Oh, you mean by DM Fiat.
Heal has specific uses. Now using heal for forensic pathology is something I'd allow as DM. And allowing it was a good thing. But it's not the skills themselves driving the game forward.
No, I have quite specific rules for it in my RPG. No GM fiat involved. The skill itself was definitely driving the game forward.
When you answered Hussar's challenge in this post. Hussar's challenge was:
Create a party of 15th level characters. Now, add a 1st level character to the party. How much is that 1st level character contributing to the game?"
It was therefore very specifically a 15th level party that you were saying could be helped by:
Gathering food quickly, navigating, or dealing with animals/plants (like gathering herbs) if nobody has any survival skills.
And so on.
Where was 3.X mentioned in that? I created a hit die 1 character in my game, meant for a hit die 15 party. That character definitely contributed to that party. I'm saying that a system can most certainly be built to make this possible, as I (and all of my players when I polled them) think my RPG accomplishes. Which, again, is why I said this in my last post:
JamesonCourage said:
I do know that -as I told pemerton- from a game theory perspective, level 1's consistently meaningfully contributing can be true for a level-based system, even with escalating level-dependent skills. Was it historically true in D&D? Probably not as much. Does that need to hold true for 5e? Definitely not. And thus my point.
As always, play what you like
I'm not meaning to imply that don't.
What I'm trying to say is that in a game with E6/Runequest-style play - skills are more important than spells, travel is by foot or horseback rather than teleport even for powerful PCs, etc - we are not talking about a D&D-ish game at all. We are not talking about a game in which the playes, by using their PCs' magical abilities (teleport, rope trick, healing etc), can exercise a very high degree of control over scene-framing, the passage of time, the mitigation of consequences from past encounters, etc. And, therefore (in my view) are not really answering the question posed by Hussar, which was (I think) fairly obviously talking about a 15th level D&D-style party.
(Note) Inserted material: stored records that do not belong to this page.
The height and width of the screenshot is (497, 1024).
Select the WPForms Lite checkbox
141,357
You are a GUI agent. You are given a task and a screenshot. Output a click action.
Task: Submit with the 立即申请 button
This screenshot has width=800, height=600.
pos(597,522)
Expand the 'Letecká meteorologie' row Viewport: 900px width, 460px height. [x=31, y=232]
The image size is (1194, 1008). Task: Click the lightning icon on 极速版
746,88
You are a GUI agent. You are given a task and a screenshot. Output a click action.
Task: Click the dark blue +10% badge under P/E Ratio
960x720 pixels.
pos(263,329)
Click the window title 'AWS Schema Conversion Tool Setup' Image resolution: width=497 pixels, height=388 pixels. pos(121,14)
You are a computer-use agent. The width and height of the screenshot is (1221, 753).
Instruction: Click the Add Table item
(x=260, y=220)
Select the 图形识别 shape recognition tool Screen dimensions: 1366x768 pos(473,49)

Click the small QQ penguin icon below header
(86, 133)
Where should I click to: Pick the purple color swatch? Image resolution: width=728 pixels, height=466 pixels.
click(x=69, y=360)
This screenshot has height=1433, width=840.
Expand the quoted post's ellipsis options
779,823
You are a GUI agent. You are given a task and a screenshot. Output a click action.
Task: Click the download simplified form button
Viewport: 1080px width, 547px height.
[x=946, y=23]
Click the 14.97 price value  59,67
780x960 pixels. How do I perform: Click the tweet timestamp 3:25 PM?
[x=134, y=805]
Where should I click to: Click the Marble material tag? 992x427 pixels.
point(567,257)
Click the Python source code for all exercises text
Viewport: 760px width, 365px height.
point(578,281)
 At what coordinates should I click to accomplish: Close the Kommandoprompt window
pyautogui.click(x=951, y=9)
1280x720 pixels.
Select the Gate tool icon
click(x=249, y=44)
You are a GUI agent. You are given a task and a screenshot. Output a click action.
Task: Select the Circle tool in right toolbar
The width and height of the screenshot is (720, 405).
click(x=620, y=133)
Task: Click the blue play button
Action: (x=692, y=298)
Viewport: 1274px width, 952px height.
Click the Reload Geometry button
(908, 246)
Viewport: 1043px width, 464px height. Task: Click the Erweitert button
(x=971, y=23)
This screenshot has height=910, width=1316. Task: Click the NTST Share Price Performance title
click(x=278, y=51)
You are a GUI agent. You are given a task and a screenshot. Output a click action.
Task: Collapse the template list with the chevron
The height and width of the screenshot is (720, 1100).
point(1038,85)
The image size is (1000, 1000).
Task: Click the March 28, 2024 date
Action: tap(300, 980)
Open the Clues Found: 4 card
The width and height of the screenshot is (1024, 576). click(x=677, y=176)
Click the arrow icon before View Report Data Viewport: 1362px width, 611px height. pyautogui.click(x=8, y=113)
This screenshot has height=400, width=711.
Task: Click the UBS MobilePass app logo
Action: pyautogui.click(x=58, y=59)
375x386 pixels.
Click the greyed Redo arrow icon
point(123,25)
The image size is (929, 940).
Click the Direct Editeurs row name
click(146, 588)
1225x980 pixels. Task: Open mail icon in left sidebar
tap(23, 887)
In my RPG, at 15th hit die, you can teleport long distances, albeit at a cost. You can divine answers about things, though it's either difficult to do or it's hazy. You can heal damage and give bonuses against poisons. And that's not addressing everything else you can do with magic in my system, which is not built on specific spells, but rather on individual "threads" that you can combine for new effects each and every time you cast a spell.
Do PCs walk everywhere at this hit die? Probably, yes. The cost to teleport is high. Do they divine everything? No, because it takes weeks before they can do so again, and it's not guaranteed to work. Do they heal everything? Well, probably, actually (though the Heal skill does help with things other than damage).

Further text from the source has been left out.